Non-volatile semiconductor memory arrays with memory cells having charge storage capability are well known in the art. Examples of such memory arrays are described in the cross-referenced application entitled METHOD AND APPARATUS TRANSPORTING CHARGES IN SEMICONDUCTOR DEVICE AND SEMICONDUCTOR MEMORY DEVICE.
In non-volatile memories, a typical bit line can be a number of millimeters long. The long bit line results in a large resistance if the bit line junction is not heavily doped and deep. With a large resistance, a large voltage drop occurs along the bit line in the presence of significant bit line current.

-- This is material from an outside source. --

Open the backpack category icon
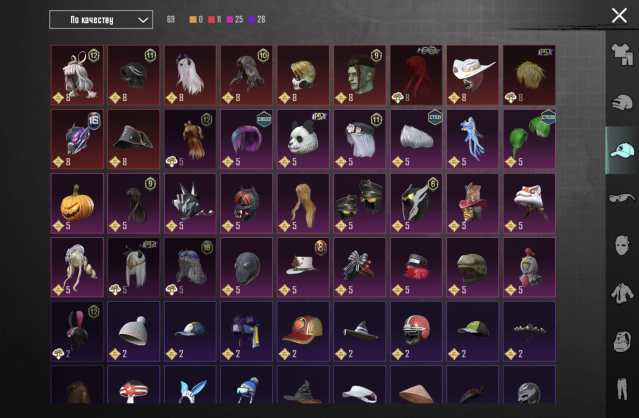 click(622, 341)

Although a heavily doped and deep bit line junction can reduce the resistance, such a heavily doped and deep bit line junction causes serious short channel effects to the memory cell. There is a problem with and a trade-off between the bit line resistance and the short channel effects in non-volatile memories. To prevent the short channel effects for a gate length of 45 nanometers or below, the bit line junction is required to be as shallow as 20 nanometers and the doping level in the bit line junction is required not to exceed 5×1019 atoms/cm3. However, such shallow and lightly doped junction results in a sheet resistance of 1000 Ohms/square or higher.
In light of the above background, there is a need for improved memory cells, improved arrays and improved steps for arranging memory cells and arrays.
Other objects and further understanding of the objects will be realized by referencing to the specification and drawings.